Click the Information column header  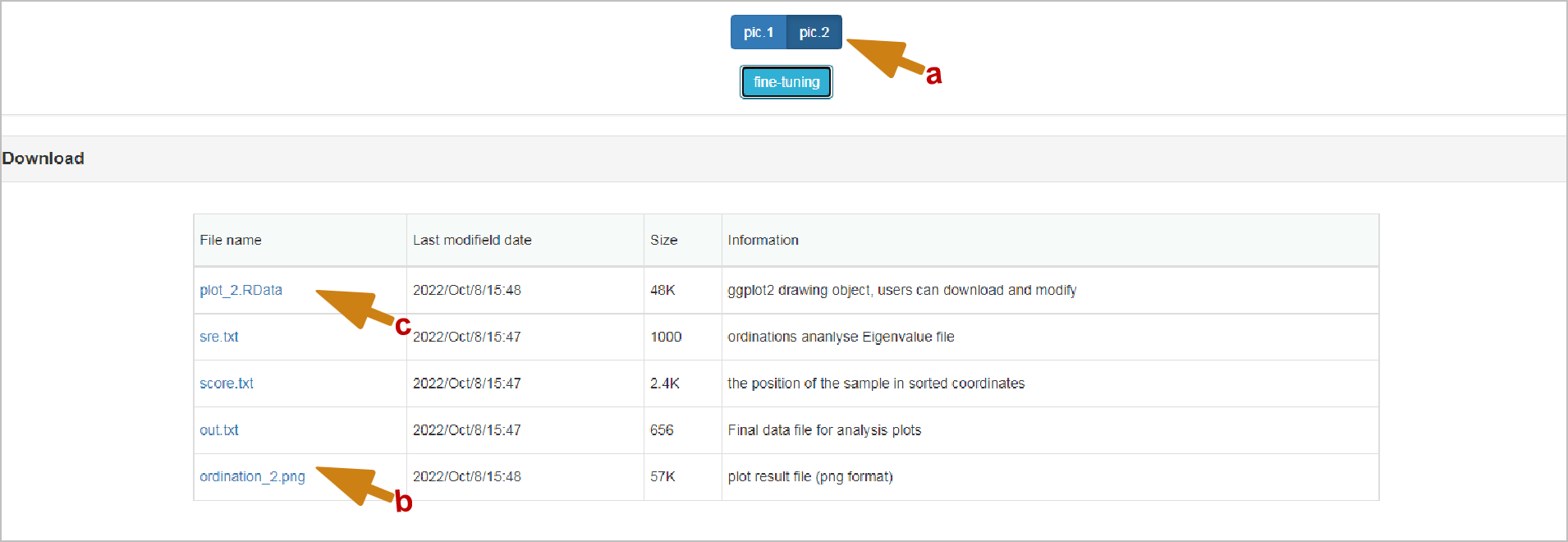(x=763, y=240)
--
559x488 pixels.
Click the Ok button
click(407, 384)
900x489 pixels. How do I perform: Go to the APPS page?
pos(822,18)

→ Prompt
Output the rows again exactly as they appear, starting at the line that contains "900x489 pixels. How" and ending at the line that contains "pos(822,18)", with both of those lines included.

→ Response
900x489 pixels. How do I perform: Go to the APPS page?
pos(822,18)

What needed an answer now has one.